Final part of my interview with Arika’s Barry Esson.

To what extent do you think Arika’s current work in general, and the great learning workshops in particular, are likely to be able to overcome the implicit and explicit assumptions, mindsets and ideas that attendees bring with them? Is there a danger that the transience of your events results in them being escapist rather than emancipatory?

The problem for us is that:

• We’ve done enough work and thinking over the years to have a decent idea of what the limitations are that might be holding music back, seen from our particular political, philosophical, aesthetic view point.

• That critique necessarily has to start with a ruthless self-critique, and so we have to look at what we’ve done in the past, what we would continue to do, and what we have to change.

• So your question is in fact the question we have to keep asking ourselves: how can our activities contribute to a broadening of the usefulness and radical potential of music as a means by which we frame and engage in the world and with each other. I think the notes above while not in any way being comprehensive, and very definitely not formalised or structured, point to the fact that there were successes and failures in the workshop discussed, and INSTAL in general, and that we need to keep working and learning and developing from there to instigate or take part in processes that take on board the ways in which we’ve succeeded or failed in the past.

• And that’s going to be hard to do, as it’s obvious that there is a fair bit of mental heavy lifting involved in going beyond what you describe as “the implicit and explicit assumptions, mindsets and ideas that attendees bring with them” and that kind of work is not something that’s normally associated with festivals or even really music or with large audiences going to gigs. So we have to find ways to undertake this work together with people who are willing to commit to it, shape it or lead it.

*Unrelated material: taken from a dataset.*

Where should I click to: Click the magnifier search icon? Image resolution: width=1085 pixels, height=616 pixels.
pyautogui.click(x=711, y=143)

• And at the same time we still want to be presenting work to audiences, recognising that a lot of people don’t want to have to commit to that heavy lifting, and also that there is great stuff out there that rewards just seeing/ listening to it.

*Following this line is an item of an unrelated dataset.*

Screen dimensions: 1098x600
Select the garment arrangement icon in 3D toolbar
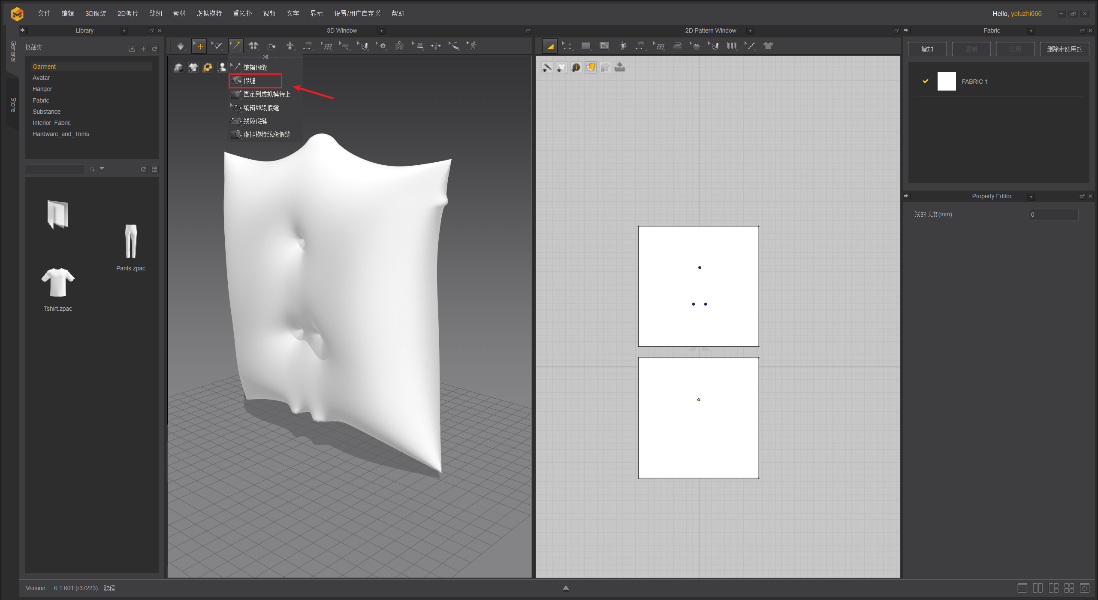pos(254,46)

• So we have to think a lot about how we construct situations, and how we manage to create for ourselves room to do this hard work with also having fun, listening to other peoples work, not reducing the impact of the artforms we want to promote by making everything too serious all the time, while remaining serious in what we do.

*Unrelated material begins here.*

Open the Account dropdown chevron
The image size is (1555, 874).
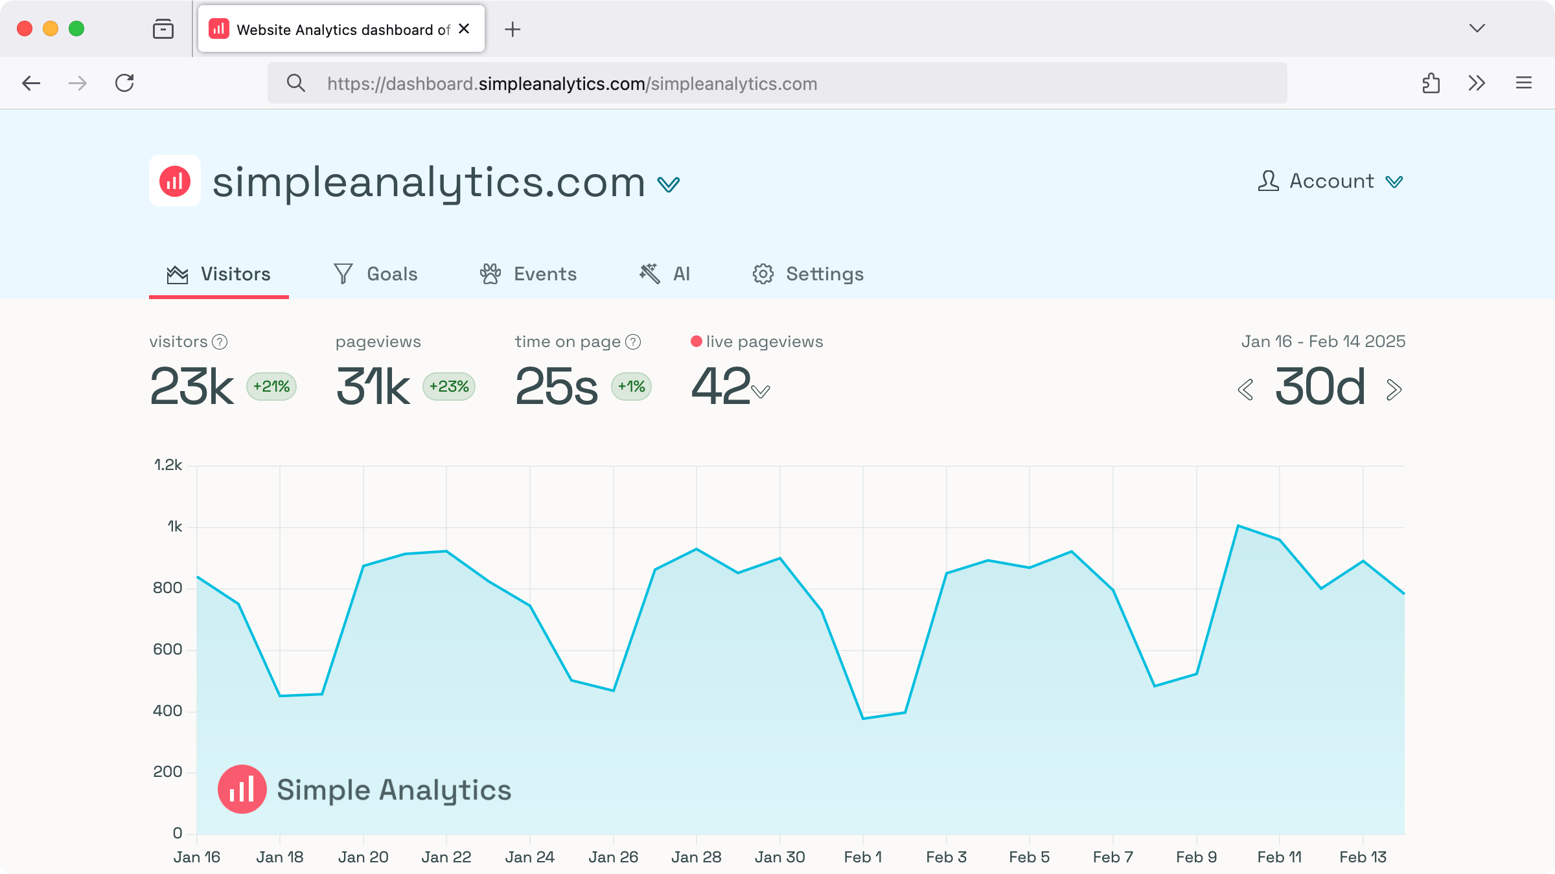point(1392,182)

• With regards to the transience of events: our festivals have stretched over time. The first INSTAL (in 2001) was a day long and had 7 performances. INSTAL 10 had 2 weeks of workshops in advance and a week of discussions afterwards and had over 50 events. Right now, we’re trying to learn from how our activities had worked out over the last 18 months, and what shape would be most useful for future ones in the next 18. We only have so much time, capacity, money and so on, but we’re trying to work out how we can present a more consistent programme of activities, that might involve some key public events (kind of like an expanded or exploded festival over a couple of months) while also (if we can arrange it) a longer process of co-investigation that maybe runs through the year.